PROBLEM REQUIREMENTS:
All entries below must be retyped exactly, though pictures are to be skipped.

Saved entries:
━━━━━━━━
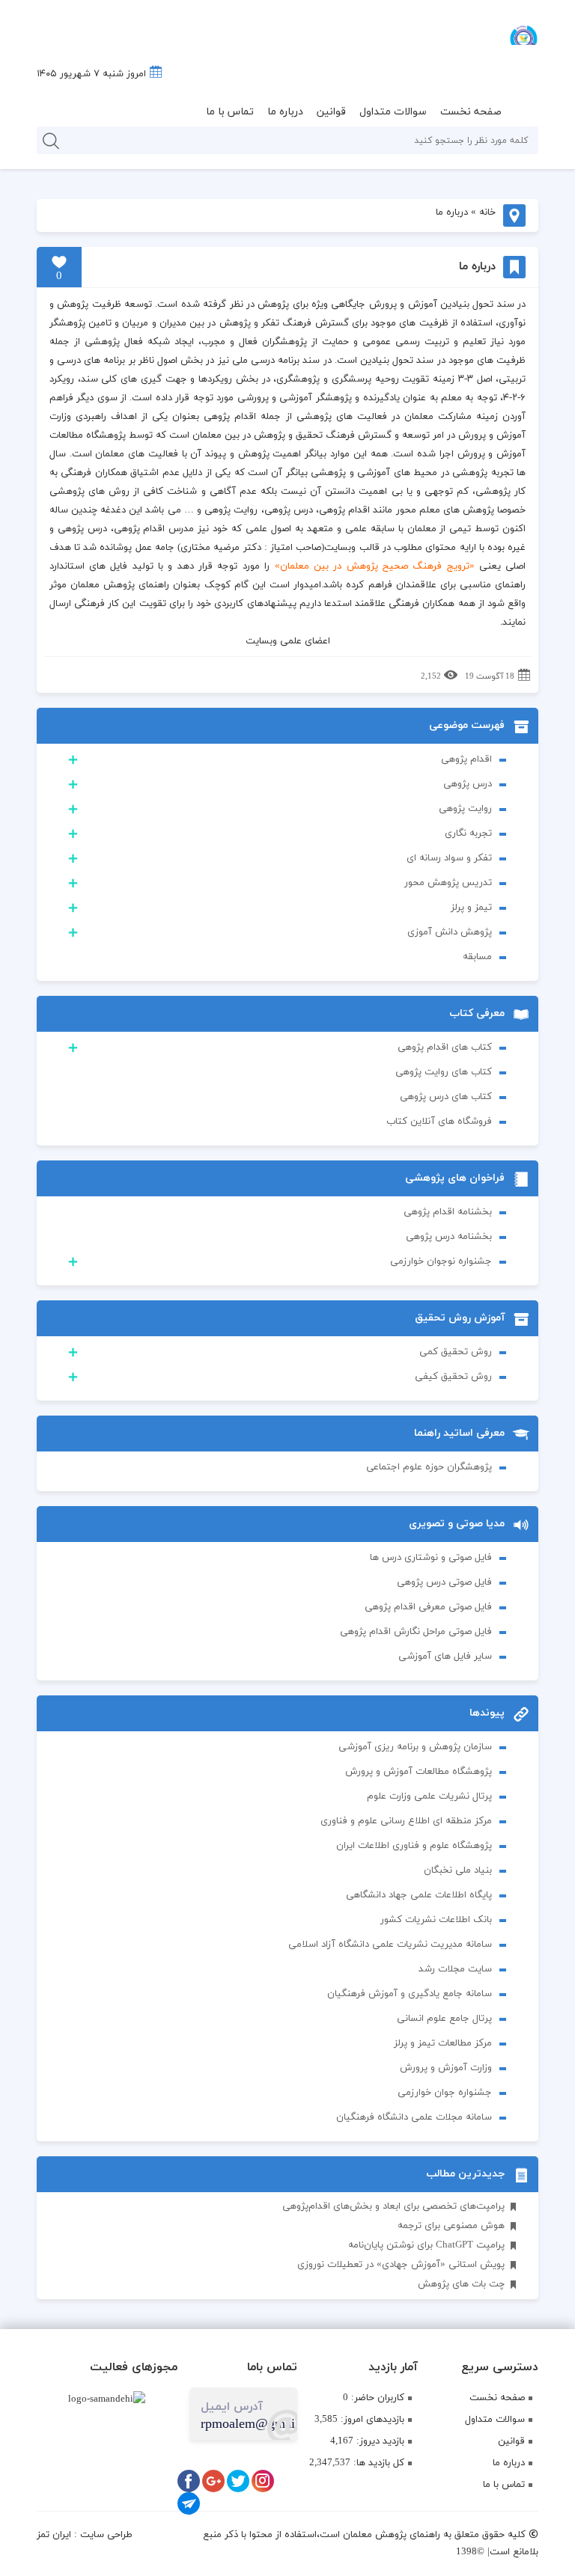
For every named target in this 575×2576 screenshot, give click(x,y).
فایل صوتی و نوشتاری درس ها (431, 1557)
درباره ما (285, 112)
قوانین (331, 112)
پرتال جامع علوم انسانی (444, 2018)
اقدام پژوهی (466, 759)
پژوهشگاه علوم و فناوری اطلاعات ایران (414, 1846)
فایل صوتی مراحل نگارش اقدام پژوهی (416, 1632)
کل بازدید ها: (377, 2463)
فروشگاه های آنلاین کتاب (439, 1121)
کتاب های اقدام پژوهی (445, 1047)
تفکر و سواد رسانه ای (449, 858)
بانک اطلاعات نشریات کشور (436, 1920)
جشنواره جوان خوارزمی (445, 2092)
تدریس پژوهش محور (448, 883)
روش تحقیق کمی (455, 1352)
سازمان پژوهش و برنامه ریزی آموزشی (415, 1747)
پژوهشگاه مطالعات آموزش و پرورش (418, 1771)
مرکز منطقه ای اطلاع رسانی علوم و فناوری (406, 1821)
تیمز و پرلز (471, 907)
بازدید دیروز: (378, 2441)
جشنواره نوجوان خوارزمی (441, 1261)
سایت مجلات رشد (455, 1969)
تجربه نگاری (468, 833)
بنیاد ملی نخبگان (458, 1870)
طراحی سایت (106, 2535)
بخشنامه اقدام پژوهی (448, 1212)
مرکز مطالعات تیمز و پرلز (443, 2043)
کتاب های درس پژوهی (446, 1097)
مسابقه (477, 957)
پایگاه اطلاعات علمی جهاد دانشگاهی (419, 1895)
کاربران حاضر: (376, 2398)
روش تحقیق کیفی (453, 1376)
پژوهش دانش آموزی (449, 932)
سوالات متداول (393, 112)
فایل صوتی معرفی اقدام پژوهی (428, 1607)
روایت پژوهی (465, 809)
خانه (487, 212)
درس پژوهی (467, 784)
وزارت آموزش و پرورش (446, 2068)
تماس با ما (230, 112)
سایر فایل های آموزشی (445, 1656)
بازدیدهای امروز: (371, 2419)
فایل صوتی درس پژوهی (444, 1582)
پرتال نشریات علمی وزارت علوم (429, 1796)
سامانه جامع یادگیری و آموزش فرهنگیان (409, 1994)
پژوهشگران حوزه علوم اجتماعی (429, 1467)
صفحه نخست (471, 112)
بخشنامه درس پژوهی (449, 1236)
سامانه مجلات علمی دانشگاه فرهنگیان (414, 2117)
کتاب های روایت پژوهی (443, 1072)
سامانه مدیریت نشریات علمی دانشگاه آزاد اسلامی (390, 1944)
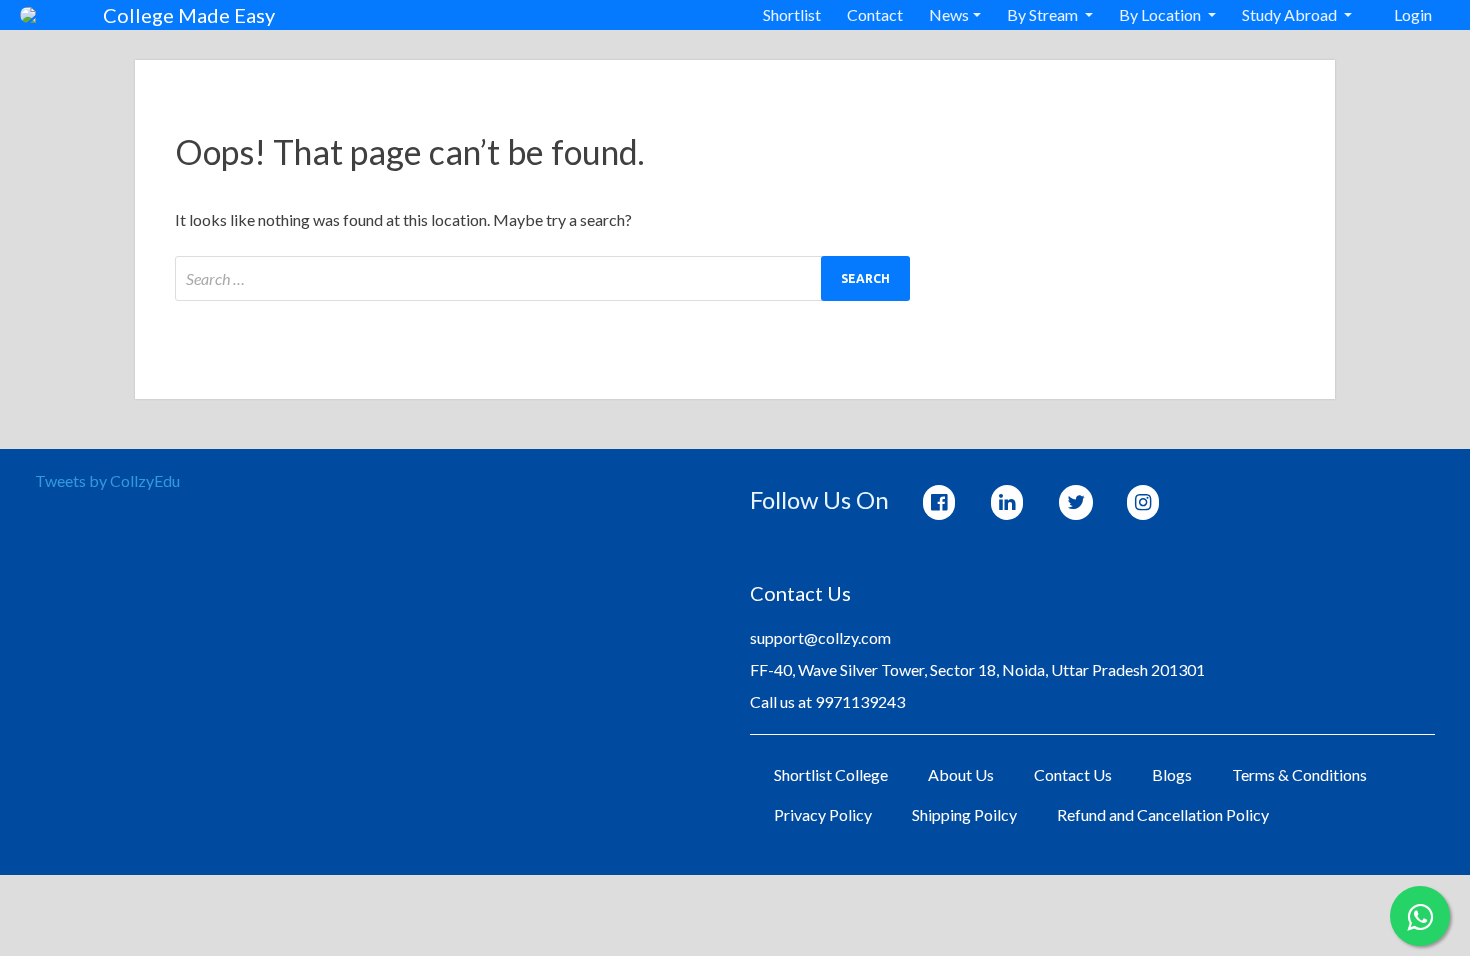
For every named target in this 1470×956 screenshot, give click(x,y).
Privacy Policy (823, 814)
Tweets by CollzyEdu (107, 480)
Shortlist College (831, 774)
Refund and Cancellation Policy (1163, 814)
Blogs (1172, 774)
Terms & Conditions (1299, 774)
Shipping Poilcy (964, 814)
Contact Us (1073, 774)
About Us (961, 774)
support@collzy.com (820, 637)
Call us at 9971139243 (827, 701)
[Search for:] (542, 278)
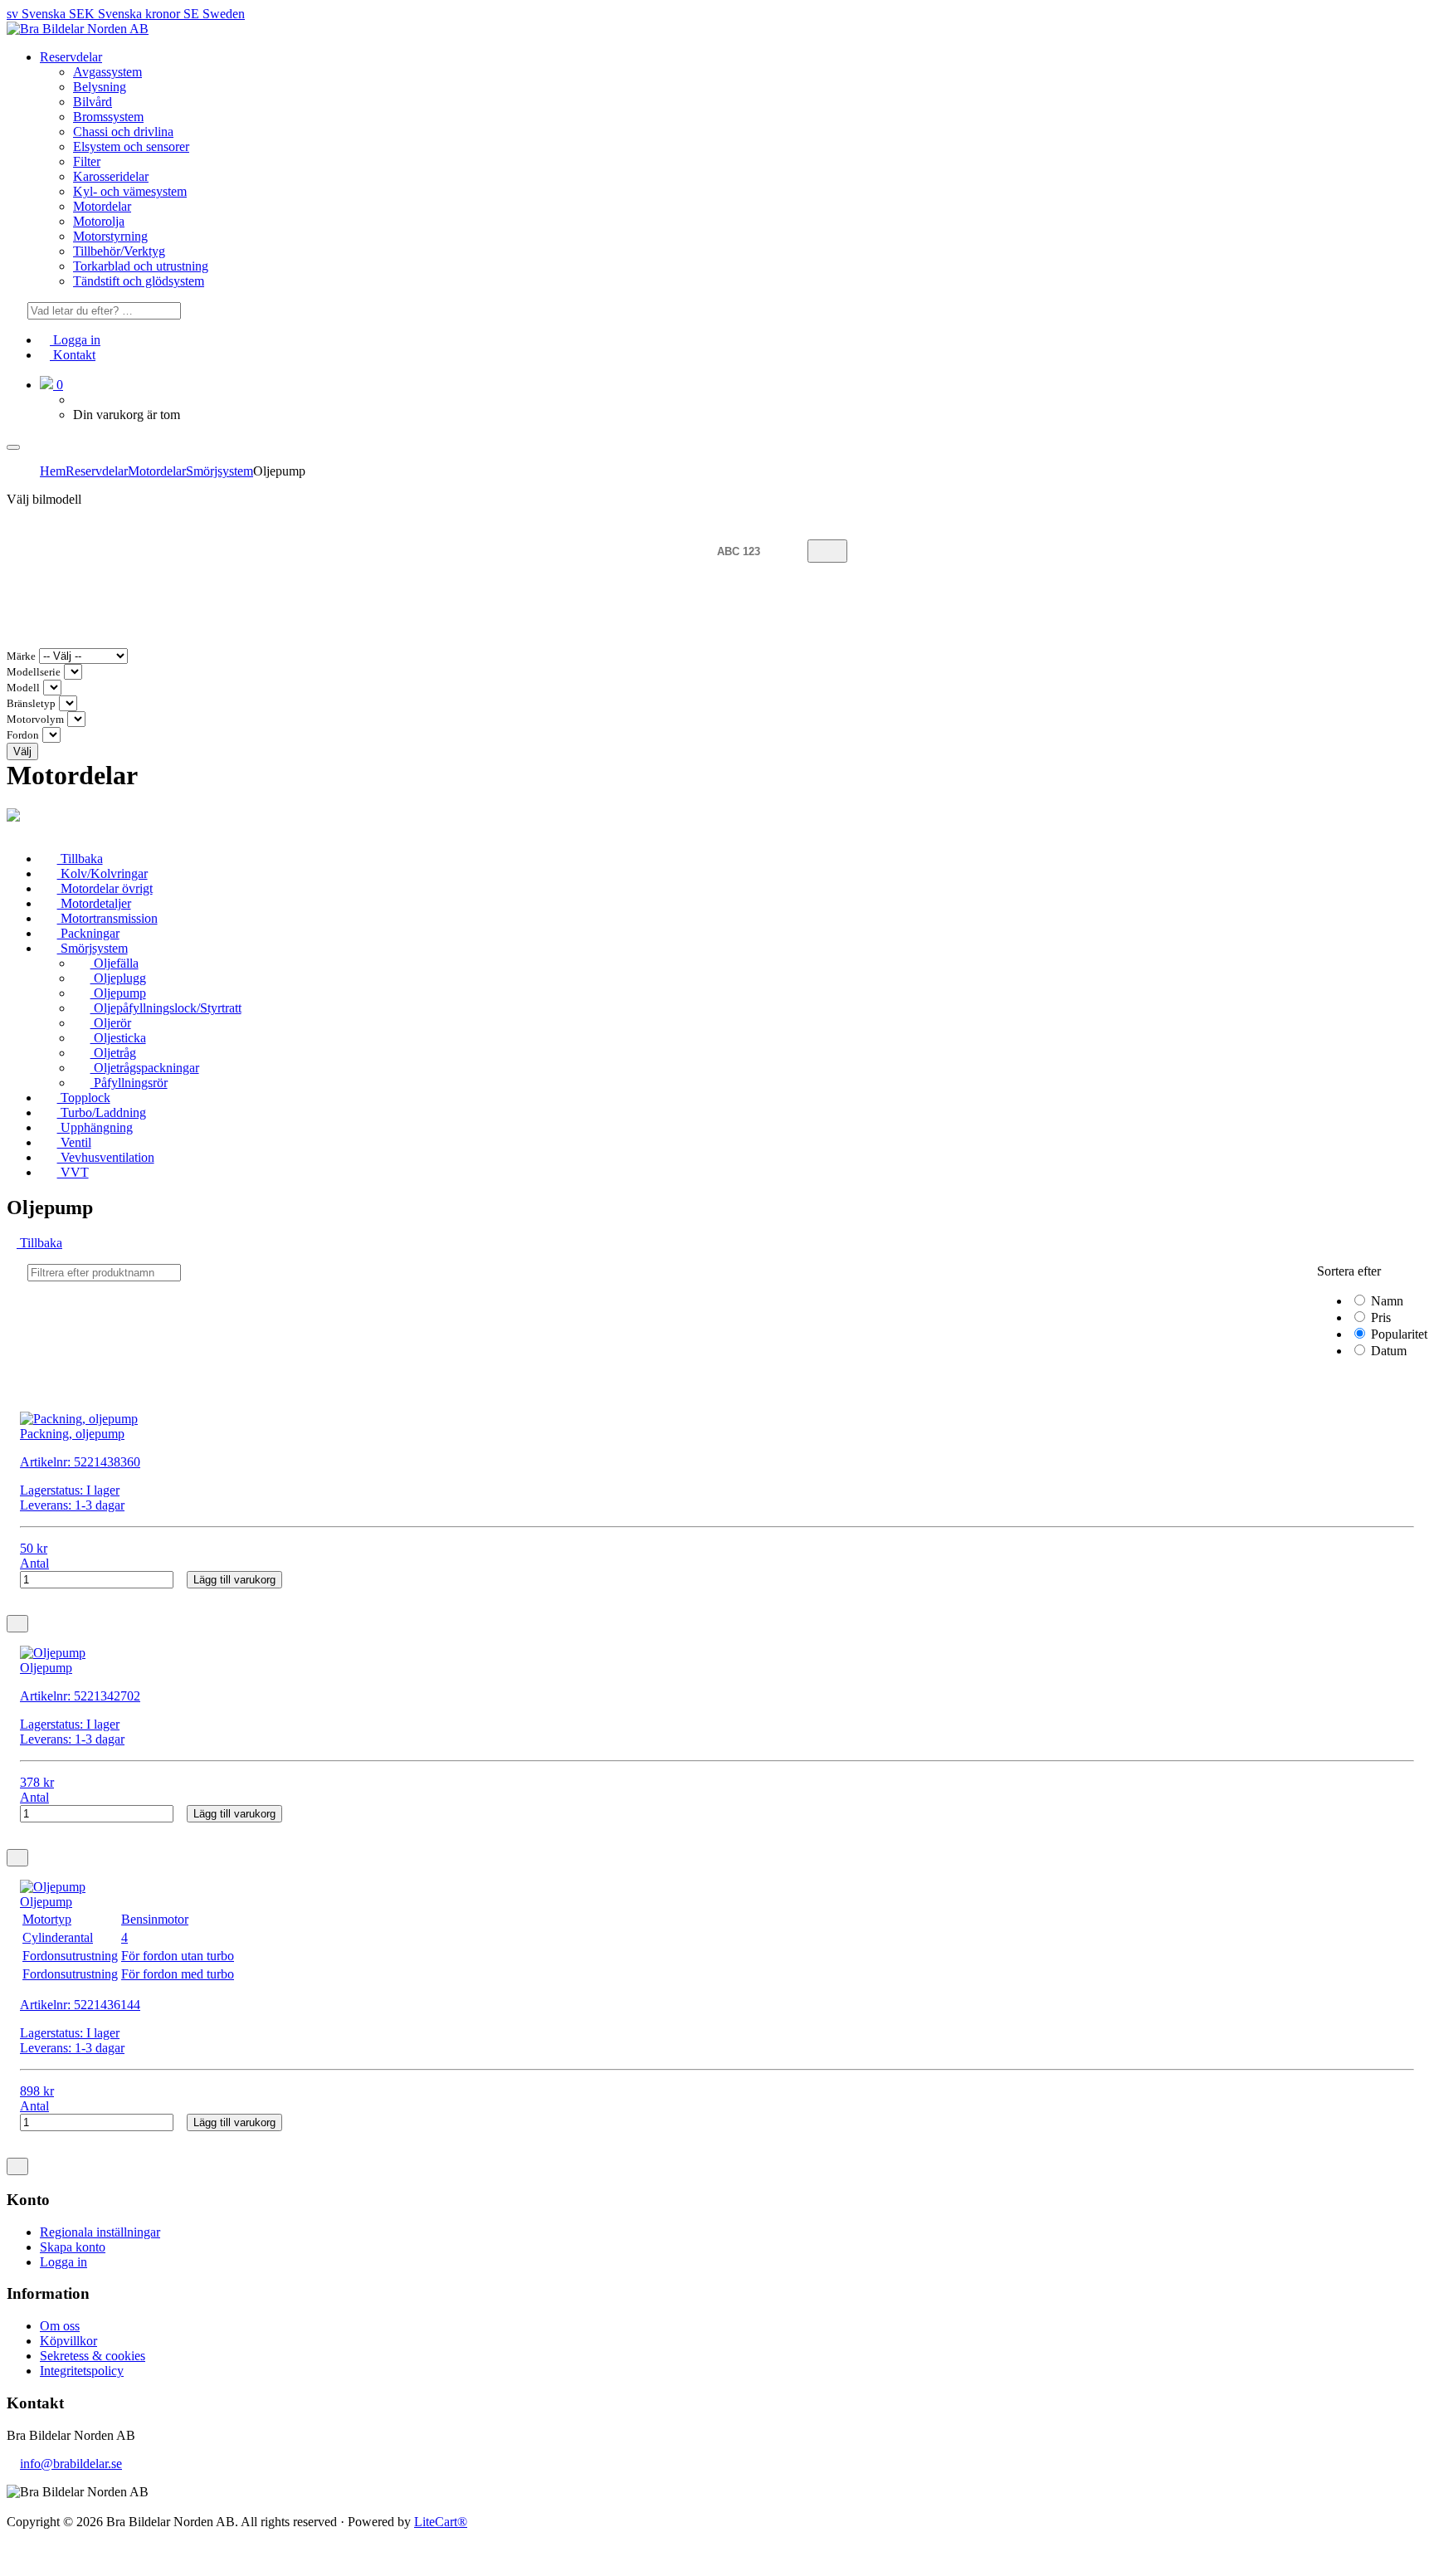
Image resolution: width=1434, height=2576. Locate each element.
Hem (53, 471)
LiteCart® (440, 2522)
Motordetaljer (94, 903)
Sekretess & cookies (92, 2356)
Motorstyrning (110, 236)
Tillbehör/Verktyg (119, 251)
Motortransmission (107, 918)
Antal (34, 1563)
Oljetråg (113, 1053)
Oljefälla (114, 963)
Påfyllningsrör (129, 1083)
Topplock (83, 1097)
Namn (1385, 1301)
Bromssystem (108, 117)
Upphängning (95, 1127)
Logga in (75, 340)
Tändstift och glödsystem (138, 281)
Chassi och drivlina (123, 131)
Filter (86, 161)
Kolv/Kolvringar (102, 873)
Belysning (99, 87)
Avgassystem (107, 72)
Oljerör (110, 1023)
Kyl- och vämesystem (130, 191)
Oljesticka (118, 1038)
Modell (23, 688)
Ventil (74, 1142)
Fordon (23, 735)
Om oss (60, 2326)
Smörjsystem (219, 471)
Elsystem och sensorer (131, 146)
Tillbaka (80, 858)
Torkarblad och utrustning (140, 266)
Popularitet (1397, 1334)
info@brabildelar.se (71, 2463)
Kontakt (72, 355)
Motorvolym (35, 719)
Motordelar (102, 206)
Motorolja (98, 221)
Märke (21, 656)
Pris (1379, 1317)
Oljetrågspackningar (144, 1068)
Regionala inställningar (100, 2232)
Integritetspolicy (82, 2371)
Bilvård (92, 102)
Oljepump (118, 993)
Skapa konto (72, 2247)
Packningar (88, 933)
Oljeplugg (118, 978)
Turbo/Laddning (101, 1112)
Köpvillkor (68, 2341)
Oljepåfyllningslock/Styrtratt (165, 1008)
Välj (22, 751)
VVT (73, 1172)
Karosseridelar (111, 176)
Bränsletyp (31, 704)
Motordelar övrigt (105, 888)
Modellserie (34, 672)
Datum (1387, 1351)
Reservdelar (71, 57)
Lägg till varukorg (234, 1579)
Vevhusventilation (105, 1157)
━━━━━━━━
OUTPUT FOR THIS EXERCISE:
For every named target in this 575×2576 screenshot, give click(x,y).
فایل صوتی و نوشتاری درس ها (431, 1557)
درباره ما (285, 112)
قوانین (331, 112)
پرتال جامع علوم انسانی (444, 2018)
اقدام پژوهی (466, 759)
پژوهشگاه علوم و فناوری اطلاعات ایران (414, 1846)
فایل صوتی مراحل نگارش اقدام پژوهی (416, 1632)
کل بازدید ها: (377, 2463)
فروشگاه های آنلاین کتاب (439, 1121)
کتاب های اقدام پژوهی (445, 1047)
تفکر و سواد رسانه ای (449, 858)
بانک اطلاعات نشریات کشور (436, 1920)
جشنواره جوان خوارزمی (445, 2092)
تدریس پژوهش محور (448, 883)
روش تحقیق کمی (455, 1352)
سازمان پژوهش و برنامه ریزی آموزشی (415, 1747)
پژوهشگاه مطالعات آموزش و پرورش (418, 1771)
مرکز منطقه ای اطلاع رسانی علوم و فناوری (406, 1821)
تیمز و پرلز (471, 907)
بازدید دیروز: (378, 2441)
جشنواره نوجوان خوارزمی (441, 1261)
سایت مجلات رشد (455, 1969)
تجربه نگاری (468, 833)
بنیاد ملی نخبگان (458, 1870)
طراحی سایت (106, 2535)
بخشنامه اقدام پژوهی (448, 1212)
مرکز مطالعات تیمز و پرلز (443, 2043)
کتاب های درس پژوهی (446, 1097)
مسابقه (477, 957)
پایگاه اطلاعات علمی جهاد دانشگاهی (419, 1895)
کاربران حاضر: (376, 2398)
روش تحقیق کیفی (453, 1376)
پژوهش دانش آموزی (449, 932)
سوالات متداول (393, 112)
فایل صوتی معرفی اقدام پژوهی (428, 1607)
روایت پژوهی (465, 809)
خانه (487, 212)
درس پژوهی (467, 784)
وزارت آموزش و پرورش (446, 2068)
تماس با ما (230, 112)
سایر فایل های آموزشی (445, 1656)
بازدیدهای امروز: (371, 2419)
فایل صوتی درس پژوهی (444, 1582)
پرتال نشریات علمی وزارت علوم (429, 1796)
سامانه جامع یادگیری و آموزش فرهنگیان (409, 1994)
پژوهشگران حوزه علوم اجتماعی (429, 1467)
صفحه نخست (471, 112)
بخشنامه درس پژوهی (449, 1236)
سامانه مجلات علمی دانشگاه فرهنگیان (414, 2117)
کتاب های روایت پژوهی (443, 1072)
سامانه مدیریت نشریات علمی دانشگاه آزاد اسلامی (390, 1944)
For every named target in this 1470×956 screenshot, give click(x,y).
Privacy Policy (823, 814)
Tweets by CollzyEdu (107, 480)
Shortlist College (831, 774)
Refund and Cancellation Policy (1163, 814)
Blogs (1172, 774)
Terms & Conditions (1299, 774)
Shipping Poilcy (964, 814)
Contact Us (1073, 774)
About Us (961, 774)
support@collzy.com (820, 637)
Call us at 9971139243 (827, 701)
[Search for:] (542, 278)
Image resolution: width=1434, height=2576. Locate each element.
Hem (53, 471)
LiteCart® (440, 2522)
Motordetaljer (94, 903)
Sekretess & cookies (92, 2356)
Motorstyrning (110, 236)
Tillbehör/Verktyg (119, 251)
Motortransmission (107, 918)
Antal (34, 1563)
Oljetråg (113, 1053)
Oljefälla (114, 963)
Påfyllningsrör (129, 1083)
Topplock (83, 1097)
Namn (1385, 1301)
Bromssystem (108, 117)
Upphängning (95, 1127)
Logga in (75, 340)
Tändstift och glödsystem (138, 281)
Chassi och drivlina (123, 131)
Filter (86, 161)
Kolv/Kolvringar (102, 873)
Belysning (99, 87)
Avgassystem (107, 72)
Oljerör (110, 1023)
Kyl- och vämesystem (130, 191)
Oljesticka (118, 1038)
Modell (23, 688)
Ventil (74, 1142)
Fordon (23, 735)
Om oss (60, 2326)
Smörjsystem (219, 471)
Elsystem och sensorer (131, 146)
Tillbaka (80, 858)
Torkarblad och utrustning (140, 266)
Popularitet (1397, 1334)
info@brabildelar.se (71, 2463)
Kontakt (72, 355)
Motorvolym (35, 719)
Motordelar (102, 206)
Motorolja (98, 221)
Märke (21, 656)
Pris (1379, 1317)
Oljetrågspackningar (144, 1068)
Regionala inställningar (100, 2232)
Integritetspolicy (82, 2371)
Bilvård (92, 102)
Oljepump (118, 993)
Skapa konto (72, 2247)
Packningar (88, 933)
Oljeplugg (118, 978)
Turbo/Laddning (101, 1112)
Köpvillkor (68, 2341)
Oljepåfyllningslock/Styrtratt (165, 1008)
Välj (22, 751)
VVT (73, 1172)
Karosseridelar (111, 176)
Bränsletyp (31, 704)
Motordelar övrigt (105, 888)
Modellserie (34, 672)
Datum (1387, 1351)
Reservdelar (71, 57)
Lägg till varukorg (234, 1579)
Vevhusventilation (105, 1157)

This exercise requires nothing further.